__Action item__
Output, word for word, the line that contains "Task: Reply to the 为啥不开自己的车 comment" and all lines after it in the records below, omitting pictures.

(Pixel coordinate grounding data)

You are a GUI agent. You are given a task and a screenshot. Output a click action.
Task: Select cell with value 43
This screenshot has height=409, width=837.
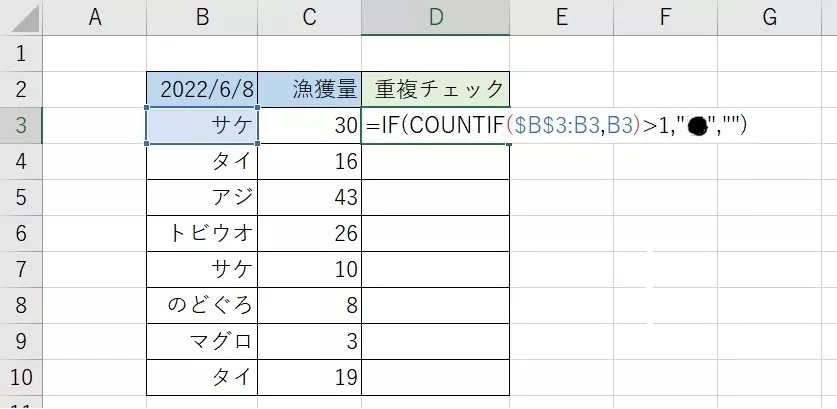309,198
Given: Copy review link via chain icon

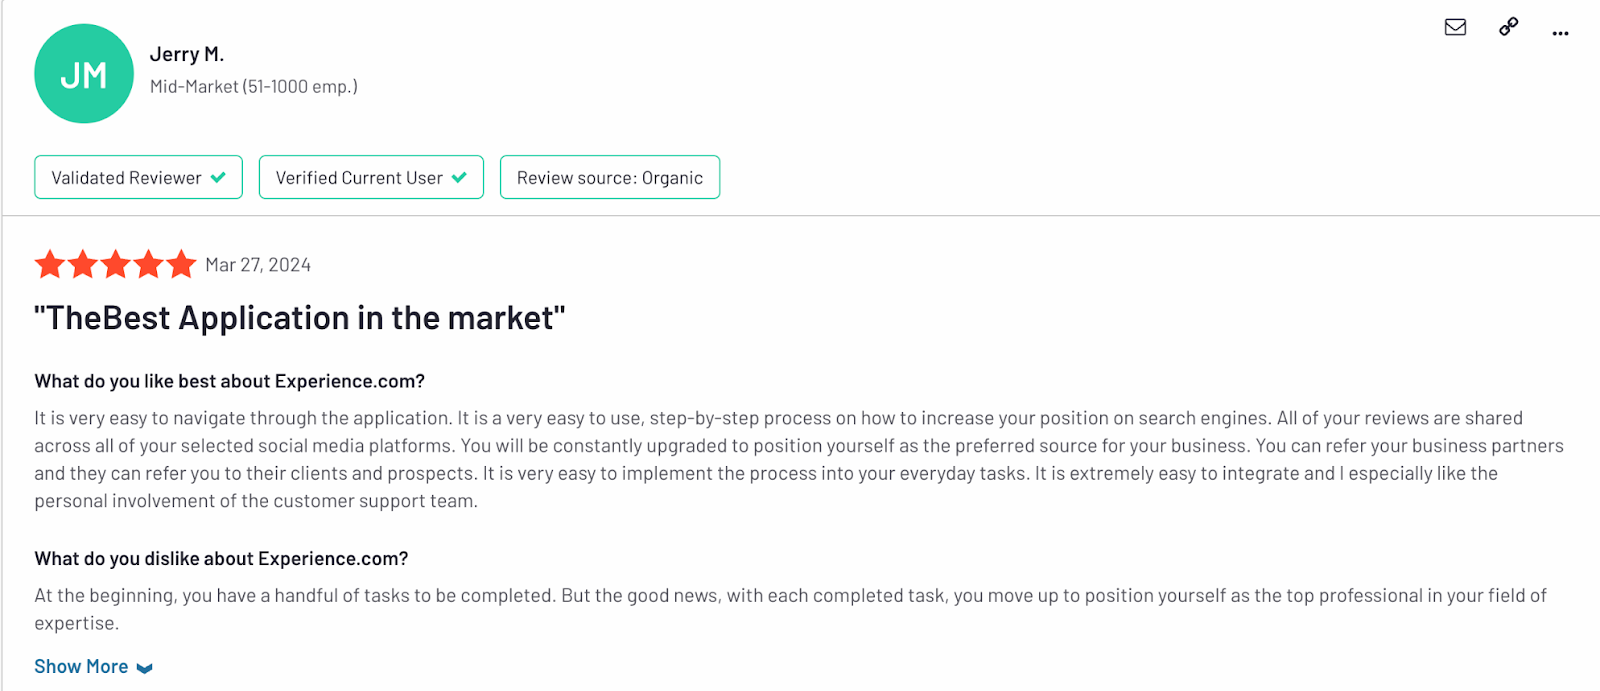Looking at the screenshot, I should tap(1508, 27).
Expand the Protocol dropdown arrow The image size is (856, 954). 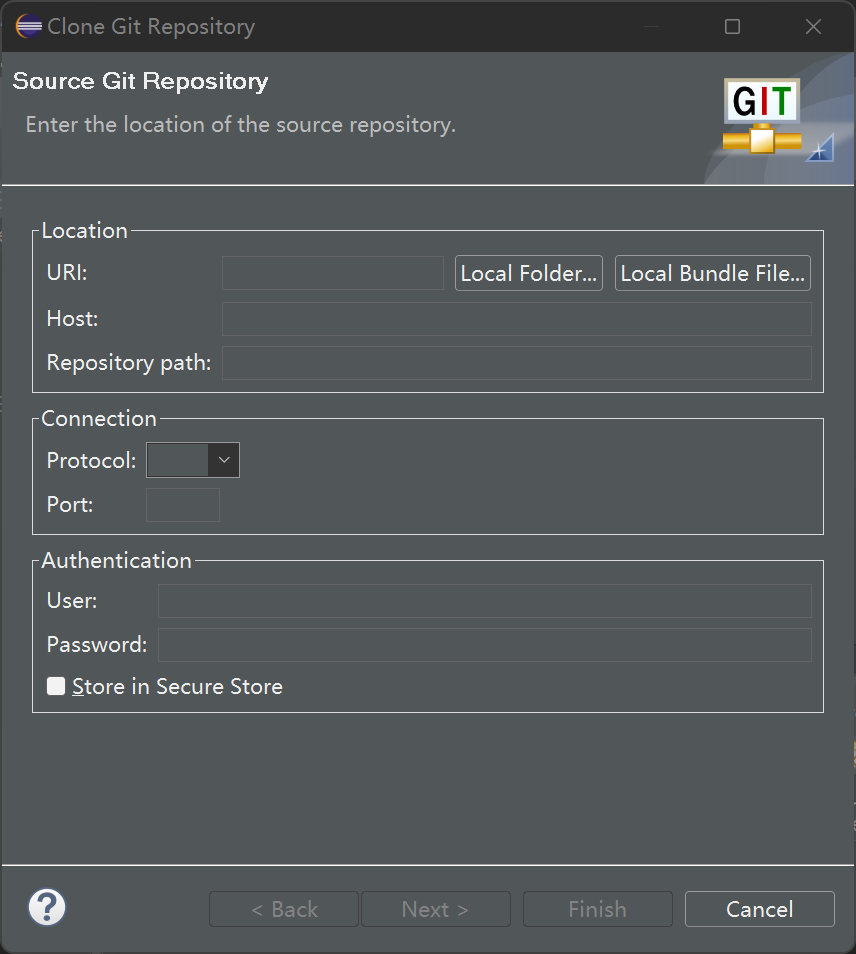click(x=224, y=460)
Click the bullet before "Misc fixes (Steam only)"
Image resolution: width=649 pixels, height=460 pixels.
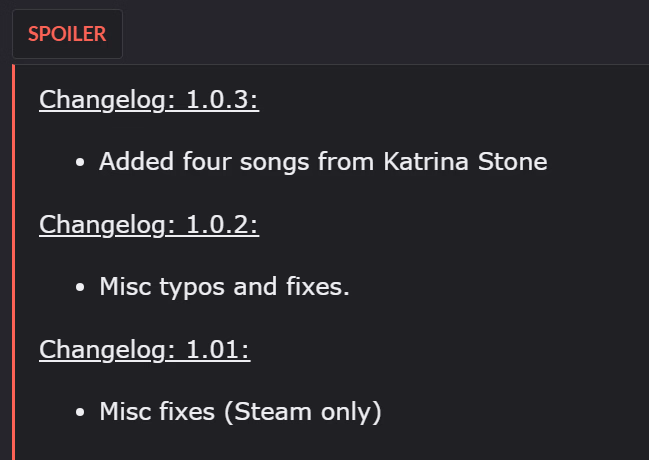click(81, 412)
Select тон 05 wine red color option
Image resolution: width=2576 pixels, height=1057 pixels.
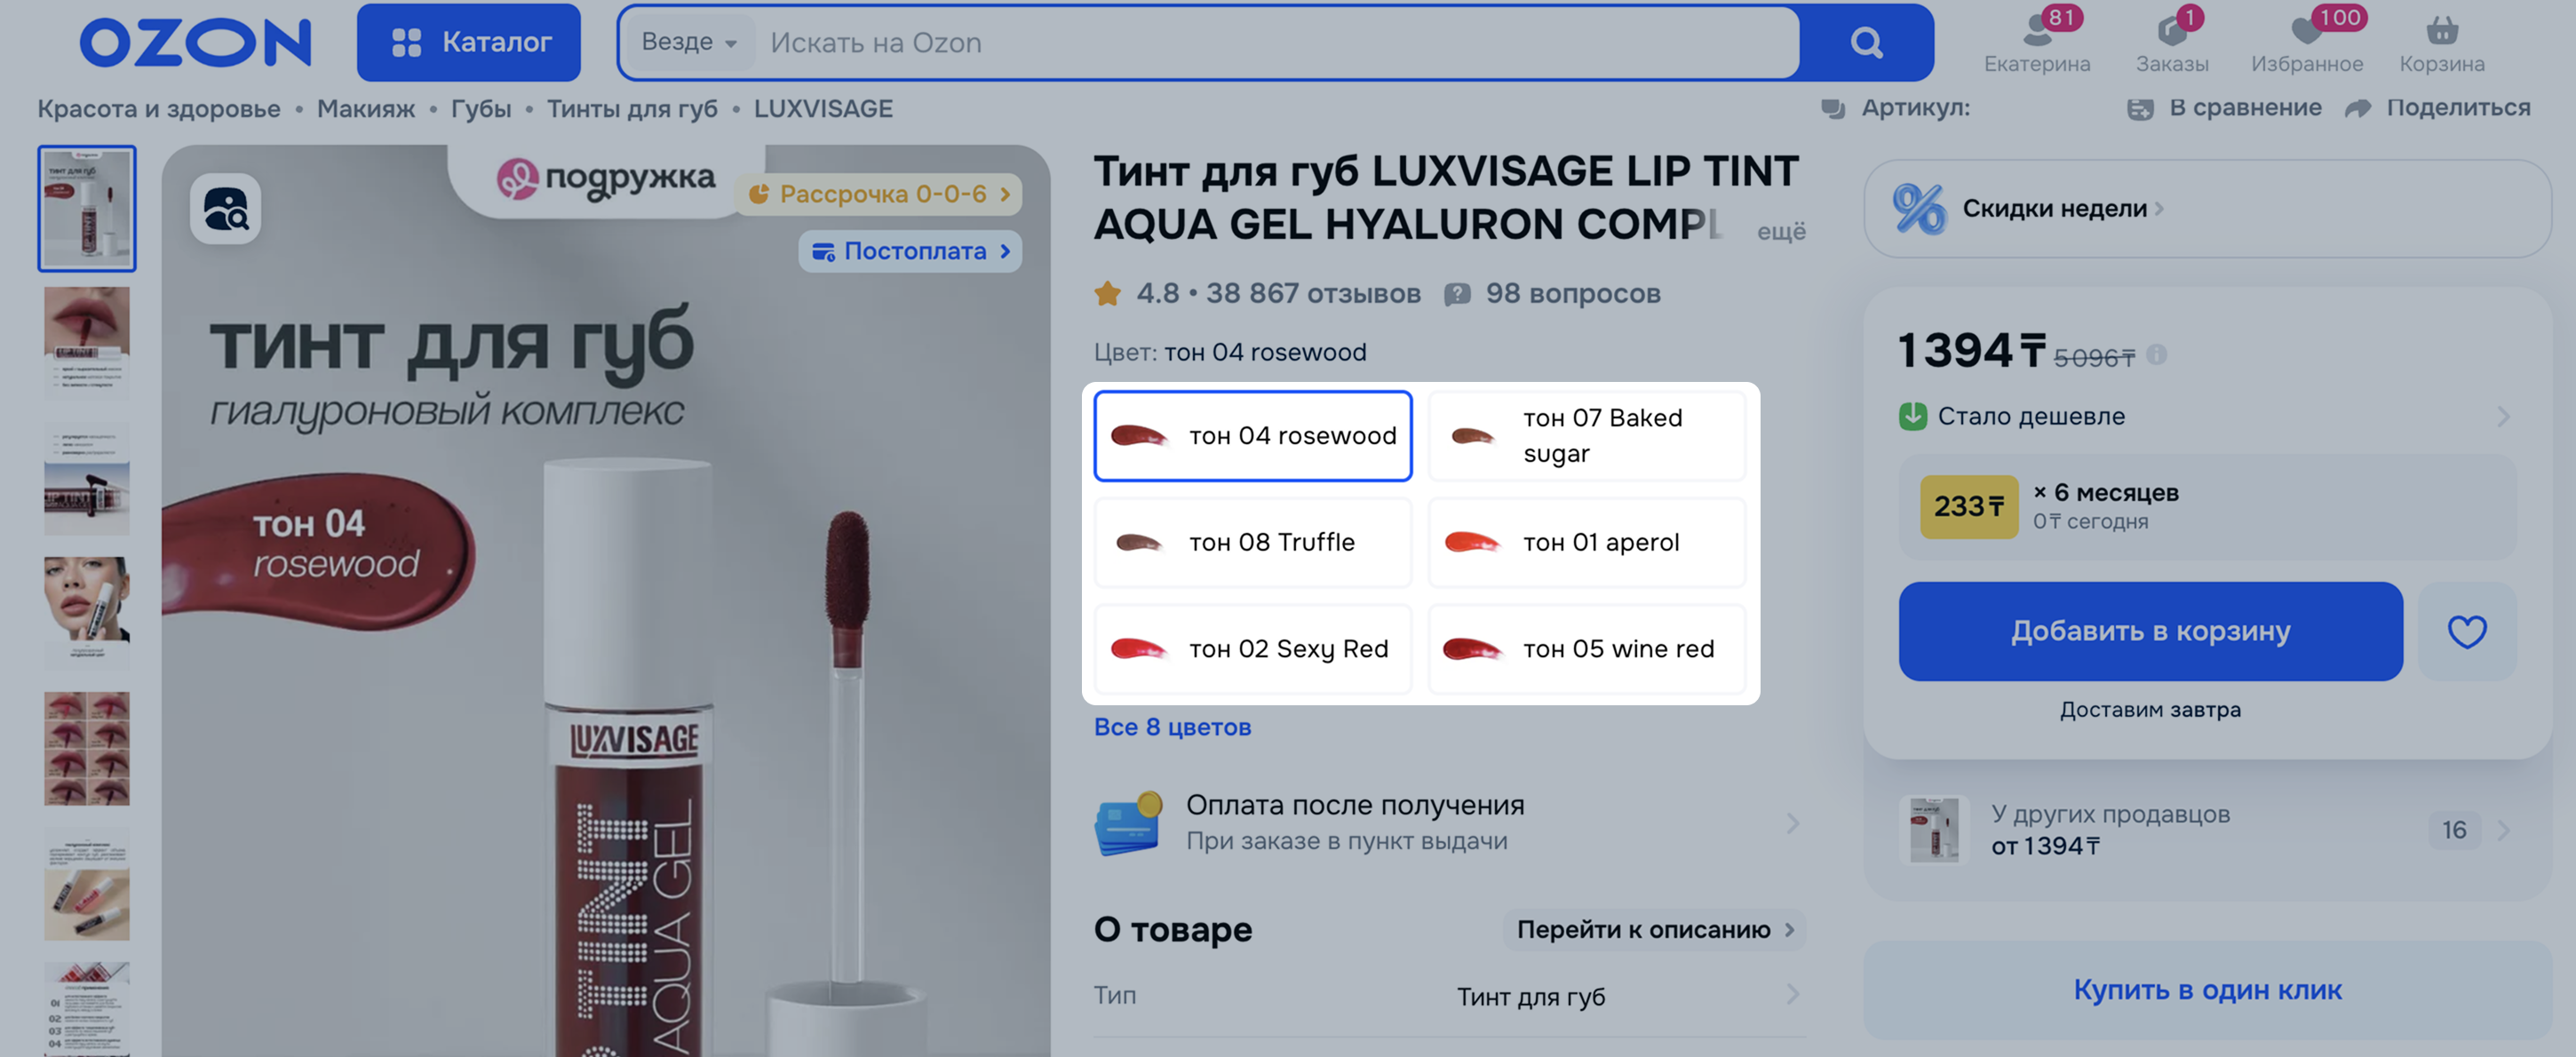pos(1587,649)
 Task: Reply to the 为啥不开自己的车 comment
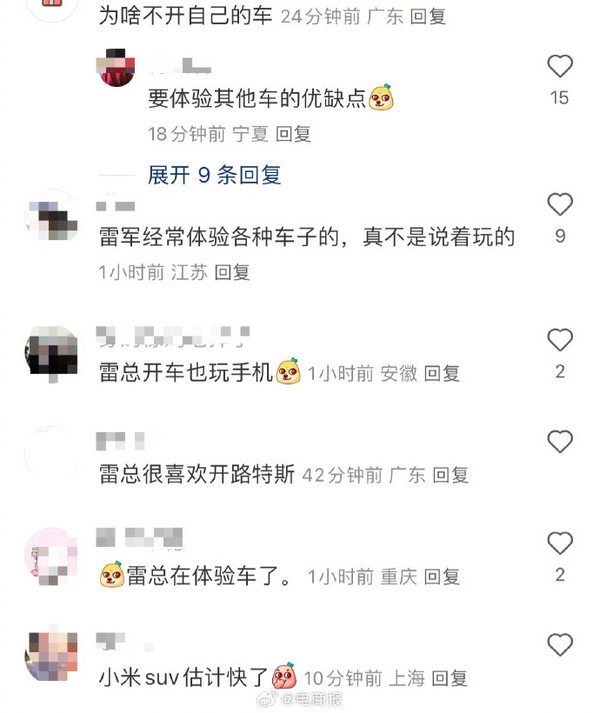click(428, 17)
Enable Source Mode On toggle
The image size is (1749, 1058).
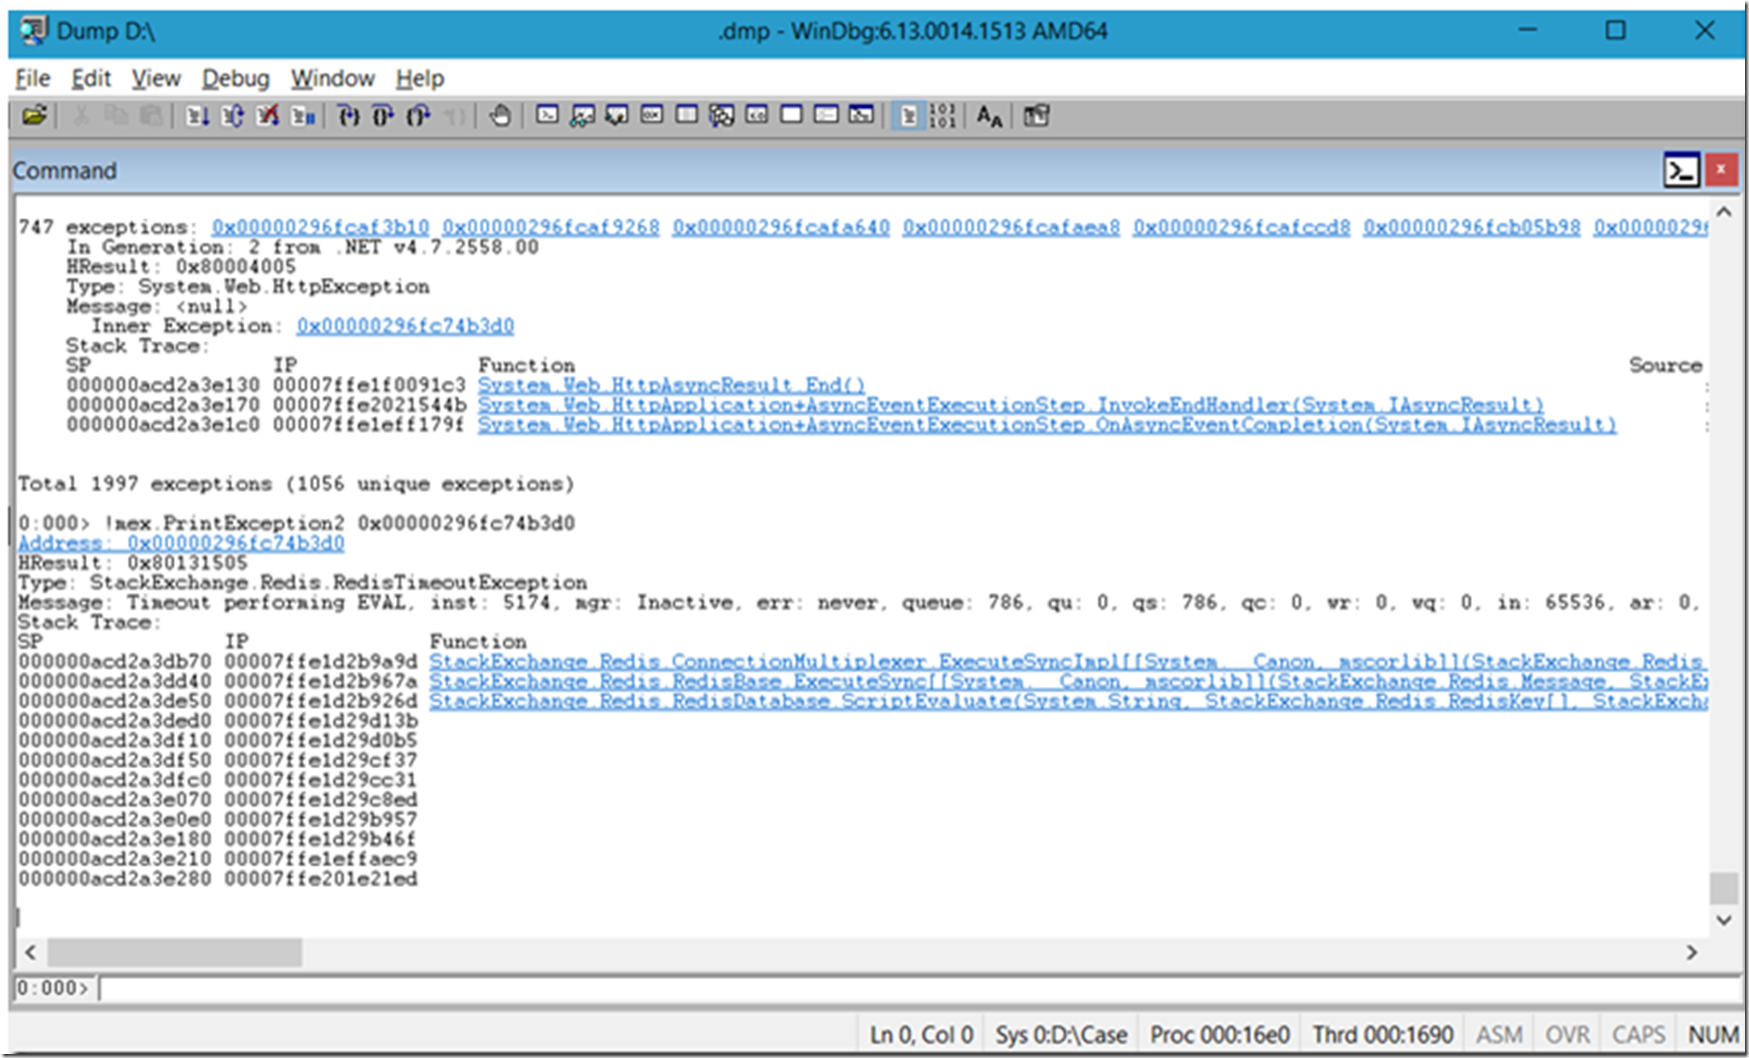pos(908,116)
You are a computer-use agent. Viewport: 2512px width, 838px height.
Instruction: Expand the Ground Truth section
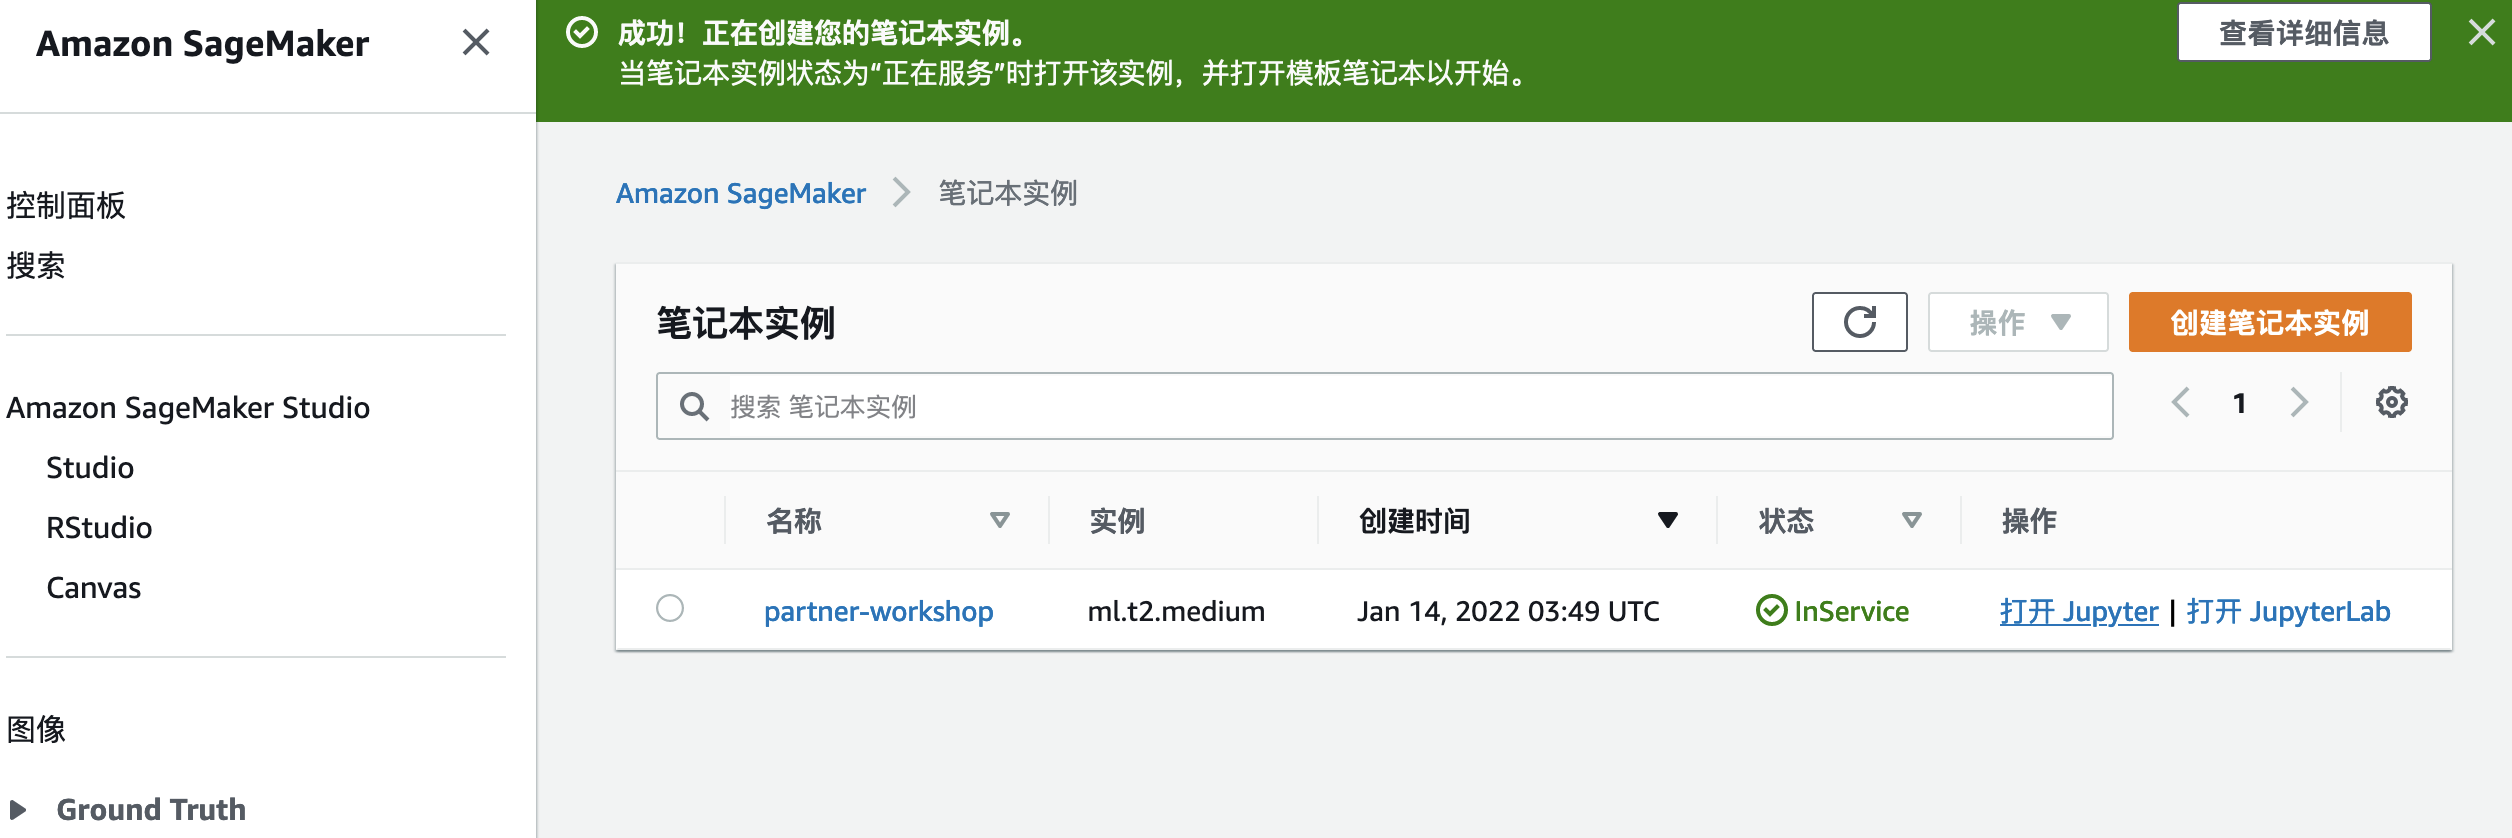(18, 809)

__Result below__
 Task: Reply to the 为啥不开自己的车 comment
click(428, 17)
Enable Source Mode On toggle
The image size is (1749, 1058).
pos(908,116)
You are a computer-use agent. Viewport: 2512px width, 838px height.
Instruction: Expand the Ground Truth section
(18, 809)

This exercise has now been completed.